Benson Sunday Agadaga (born 12 June 1956) is a Nigerian politician and a senator from Bayelsa East Senatorial District.

== Background ==
Benson Sunday Agadaga, born on July 12, 1956, in Bayelsa State, hails from the Urohobo tribe. His father, Chief Sunday Ebenezer Agadage, and mother, Mrs. Virginia Erenimugha Agadage.Benson Agadaga is wedded to Mrs. Regina Apuega Agadage.

== Educational career ==
Benson Sunday Agadaga Started his educational journey at ST. Luke School in Ologoghe, where he completed his primary education from 1960 to 1967. Secondary education at ST. Michael High School in Oloibiri, academic years 1969 to 1970.

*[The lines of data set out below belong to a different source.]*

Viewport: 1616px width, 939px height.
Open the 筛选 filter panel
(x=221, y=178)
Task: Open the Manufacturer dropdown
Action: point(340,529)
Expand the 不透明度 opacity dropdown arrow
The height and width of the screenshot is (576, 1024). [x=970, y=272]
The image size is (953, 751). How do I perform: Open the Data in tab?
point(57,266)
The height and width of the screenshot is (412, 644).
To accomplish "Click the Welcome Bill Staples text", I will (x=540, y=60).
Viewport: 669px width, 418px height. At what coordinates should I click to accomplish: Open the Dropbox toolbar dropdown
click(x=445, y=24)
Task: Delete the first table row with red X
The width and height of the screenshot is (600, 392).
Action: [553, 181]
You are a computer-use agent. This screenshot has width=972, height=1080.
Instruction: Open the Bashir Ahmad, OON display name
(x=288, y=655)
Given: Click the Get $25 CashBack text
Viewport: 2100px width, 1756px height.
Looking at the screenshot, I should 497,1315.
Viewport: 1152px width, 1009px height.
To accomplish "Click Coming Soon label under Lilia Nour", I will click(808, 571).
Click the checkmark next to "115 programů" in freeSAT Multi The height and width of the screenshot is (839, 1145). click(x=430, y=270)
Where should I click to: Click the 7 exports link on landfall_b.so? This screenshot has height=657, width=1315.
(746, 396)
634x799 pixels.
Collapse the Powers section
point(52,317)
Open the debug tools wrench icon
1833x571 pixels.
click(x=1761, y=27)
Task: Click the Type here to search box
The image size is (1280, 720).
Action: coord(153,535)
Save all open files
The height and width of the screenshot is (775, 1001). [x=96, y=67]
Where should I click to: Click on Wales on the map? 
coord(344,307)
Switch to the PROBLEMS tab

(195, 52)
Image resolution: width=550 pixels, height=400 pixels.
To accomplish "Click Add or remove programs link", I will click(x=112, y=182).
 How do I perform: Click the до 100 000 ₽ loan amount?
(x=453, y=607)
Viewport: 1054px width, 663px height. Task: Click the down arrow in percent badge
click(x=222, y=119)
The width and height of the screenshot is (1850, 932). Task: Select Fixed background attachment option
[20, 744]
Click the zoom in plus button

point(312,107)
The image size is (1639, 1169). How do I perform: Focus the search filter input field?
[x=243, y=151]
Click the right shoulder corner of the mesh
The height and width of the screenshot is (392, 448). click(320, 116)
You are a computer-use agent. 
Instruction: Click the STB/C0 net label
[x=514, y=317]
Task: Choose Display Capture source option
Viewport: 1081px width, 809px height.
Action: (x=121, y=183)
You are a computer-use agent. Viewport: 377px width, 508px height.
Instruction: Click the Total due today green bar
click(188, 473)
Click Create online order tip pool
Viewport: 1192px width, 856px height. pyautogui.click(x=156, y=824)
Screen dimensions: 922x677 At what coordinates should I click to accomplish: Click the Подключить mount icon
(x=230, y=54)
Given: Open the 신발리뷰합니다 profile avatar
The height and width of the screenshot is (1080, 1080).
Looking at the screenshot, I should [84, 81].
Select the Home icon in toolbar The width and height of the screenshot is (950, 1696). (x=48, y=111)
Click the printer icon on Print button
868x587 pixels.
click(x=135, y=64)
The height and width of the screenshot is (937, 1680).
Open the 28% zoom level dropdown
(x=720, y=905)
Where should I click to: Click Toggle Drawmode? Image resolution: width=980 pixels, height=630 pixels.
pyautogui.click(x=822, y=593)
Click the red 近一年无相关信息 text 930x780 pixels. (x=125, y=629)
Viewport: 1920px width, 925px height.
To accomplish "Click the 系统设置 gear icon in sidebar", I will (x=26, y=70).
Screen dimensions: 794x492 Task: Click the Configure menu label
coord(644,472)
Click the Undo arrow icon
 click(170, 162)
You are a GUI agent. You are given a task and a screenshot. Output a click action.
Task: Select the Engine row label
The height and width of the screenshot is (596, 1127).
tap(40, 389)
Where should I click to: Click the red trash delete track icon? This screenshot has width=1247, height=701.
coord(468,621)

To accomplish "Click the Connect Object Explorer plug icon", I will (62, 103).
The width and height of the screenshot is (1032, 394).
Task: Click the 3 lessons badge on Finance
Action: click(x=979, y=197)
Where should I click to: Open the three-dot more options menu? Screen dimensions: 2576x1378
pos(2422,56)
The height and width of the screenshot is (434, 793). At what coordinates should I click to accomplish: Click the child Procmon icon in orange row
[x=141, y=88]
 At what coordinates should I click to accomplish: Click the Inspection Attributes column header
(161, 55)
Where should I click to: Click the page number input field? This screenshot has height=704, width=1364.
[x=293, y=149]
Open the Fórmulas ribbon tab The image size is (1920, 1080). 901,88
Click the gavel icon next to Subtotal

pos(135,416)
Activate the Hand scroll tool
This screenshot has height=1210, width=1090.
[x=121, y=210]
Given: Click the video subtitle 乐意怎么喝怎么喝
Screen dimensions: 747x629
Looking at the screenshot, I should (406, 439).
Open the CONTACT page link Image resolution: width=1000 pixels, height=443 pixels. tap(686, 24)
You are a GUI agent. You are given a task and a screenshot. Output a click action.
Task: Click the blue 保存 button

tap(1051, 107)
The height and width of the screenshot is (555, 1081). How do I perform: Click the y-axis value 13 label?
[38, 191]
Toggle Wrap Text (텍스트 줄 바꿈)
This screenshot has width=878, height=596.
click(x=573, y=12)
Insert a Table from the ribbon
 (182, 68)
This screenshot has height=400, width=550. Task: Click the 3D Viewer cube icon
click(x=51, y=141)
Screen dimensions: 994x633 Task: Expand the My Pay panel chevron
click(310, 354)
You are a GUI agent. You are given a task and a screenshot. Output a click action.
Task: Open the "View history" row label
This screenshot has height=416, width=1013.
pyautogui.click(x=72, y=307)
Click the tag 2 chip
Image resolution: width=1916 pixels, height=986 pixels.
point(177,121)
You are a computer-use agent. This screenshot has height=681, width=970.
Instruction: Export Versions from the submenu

He attended Rivers State College of Education in Port Harcourt from 1976 to 1979. Benson continued his academic career at Ahmadu Bello University in Zaria from 1981 to 1983. In the years 1998 to 2000, he furthered his studies at the University of Calabar, followed by enrollment at the Federal University of Technology in Owerri from 2000 to 2004. Benson received Master of Business Administratiom (MBA) post graduate diploma in Human Resources in 2006.

== Achievement ==
Benson Agadage held the position of principal at C.S.S Kolo from 1988 to 1993. He served as the principal at G.G.S Ukubie from 1995 to 1996. He assumed the role of principal at C.S.S Zarama from 1996 to 1998.

== Political career ==
He served as Special Adviser on Establishment in the government of Governor, Seriake Dickson of Bayelsa State. In 2019, he declared his intention to run for the governor of Bayelsa State but later drop his ambition. Agadaga was appointed a chief of staff to the governor of Bayelsa State, Douye Diri on 20 February 2020 and served till 2022 when he resigned his appointment to run for the Bayelsa East Senatorial District seat. He won the People's Democratic Party's, PDP nomination with 67 votes defeating Rex Jude Ogbuku who scored 41 votes and Nyenami Odual who received only two delegate votes.

In the February 25, 2023 Senate election, Agadaga polled 22,517 defeated the incumbent senator Fremieyo Degi of the All-Progressives Congress, APC.